Assignment -
Only an exact copy is wanted: the lines from the one holding "At what coordinates" through the last line below, minus the pictures.
*** Input Section Begins ***
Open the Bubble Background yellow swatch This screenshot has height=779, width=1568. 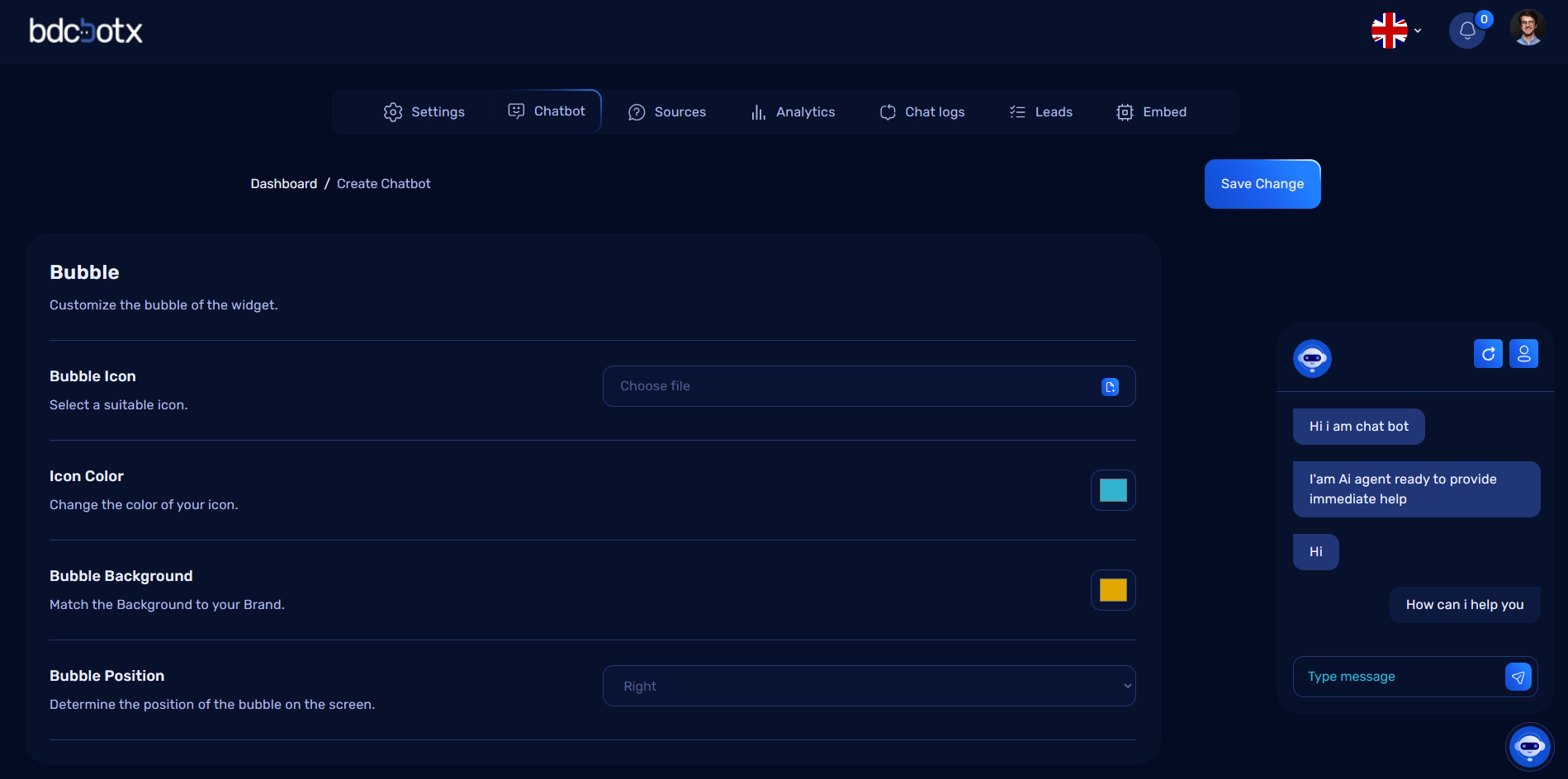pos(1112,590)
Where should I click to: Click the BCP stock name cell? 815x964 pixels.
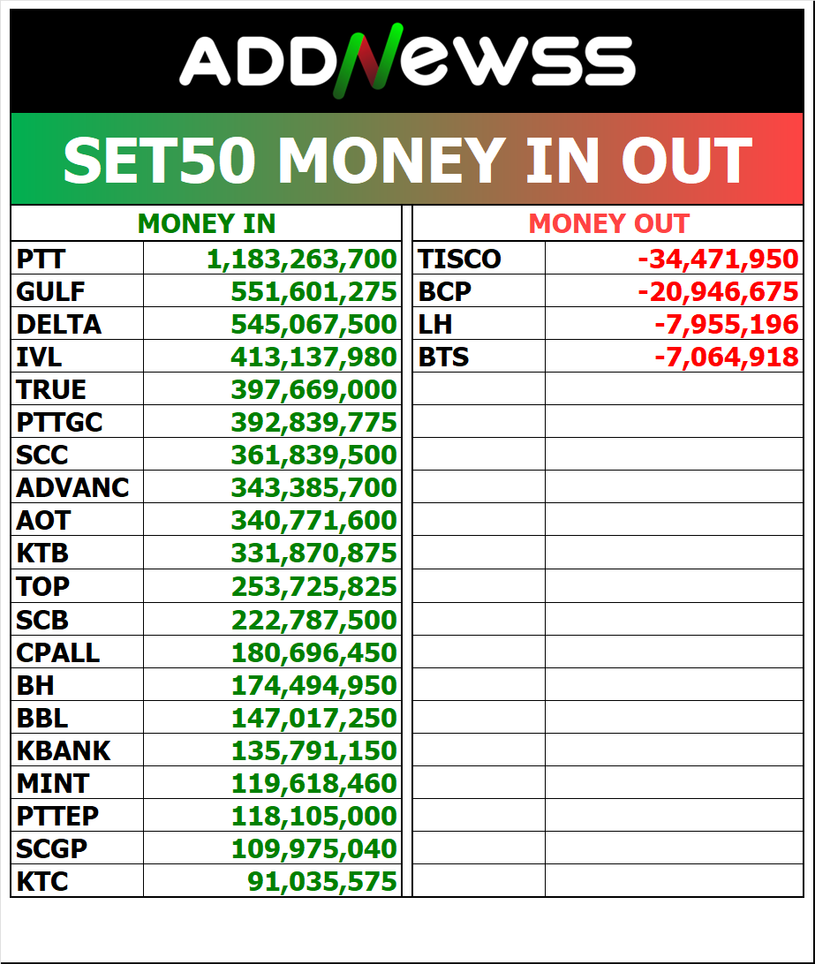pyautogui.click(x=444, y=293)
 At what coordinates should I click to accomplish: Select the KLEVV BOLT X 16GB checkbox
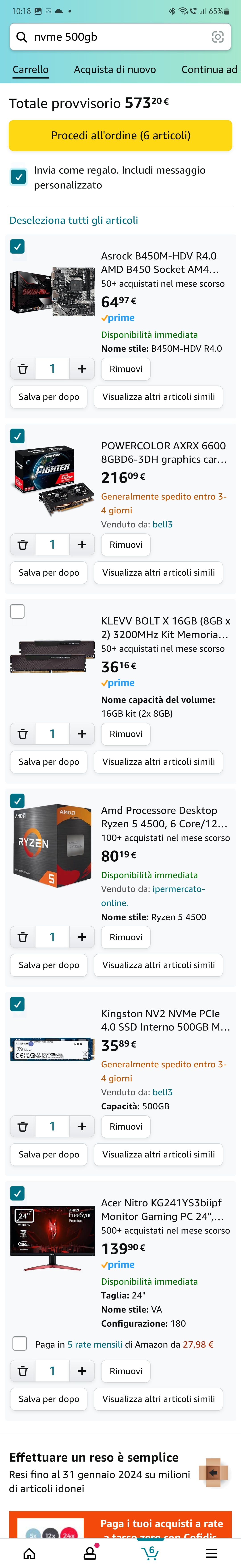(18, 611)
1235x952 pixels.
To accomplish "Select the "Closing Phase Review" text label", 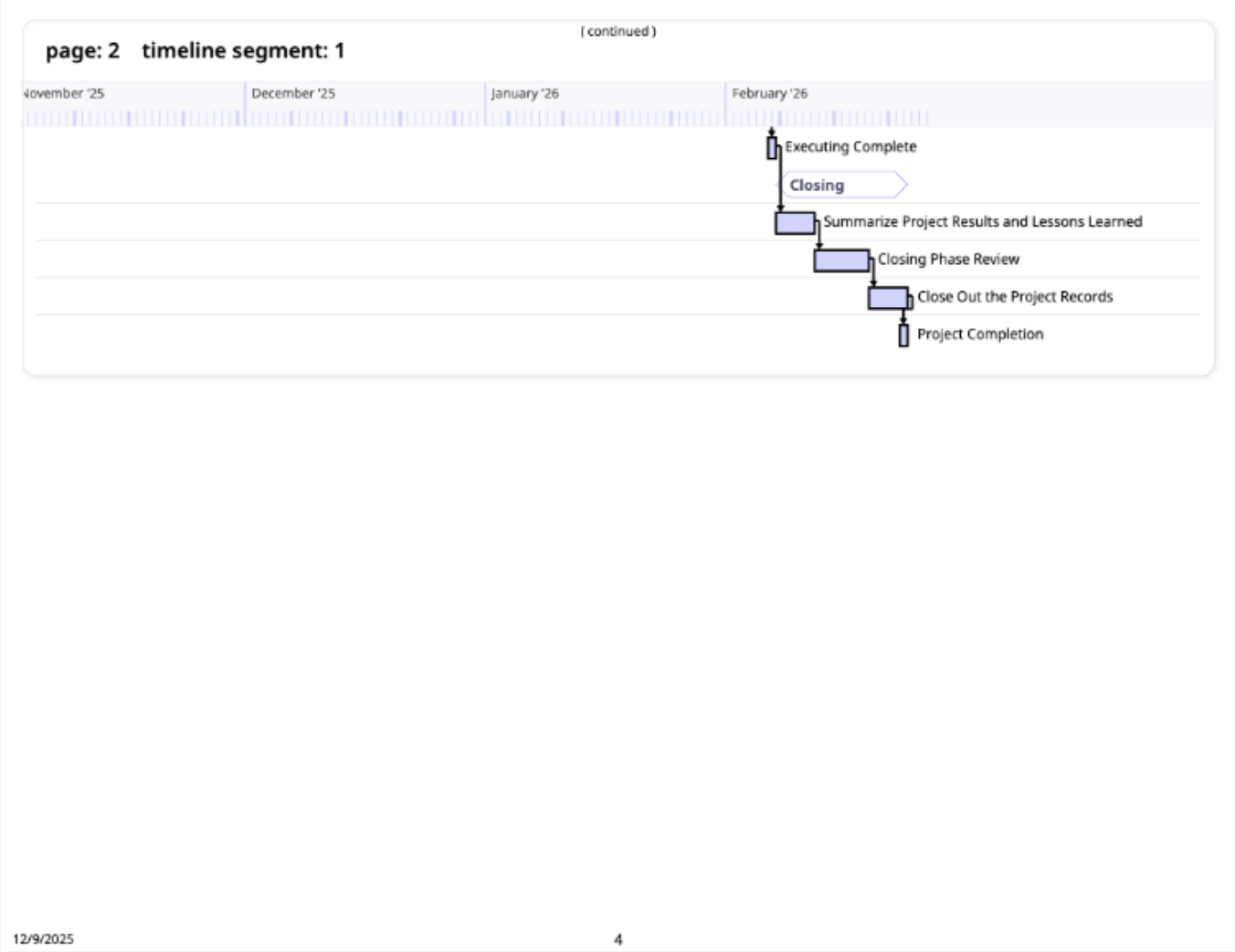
*** Input Section Ends ***
Answer section -
 At what coordinates should I click to accomplish: Select the KLEVV BOLT X 16GB checkbox
(18, 611)
1235x952 pixels.
To accomplish "Select the "Closing Phase Review" text label", 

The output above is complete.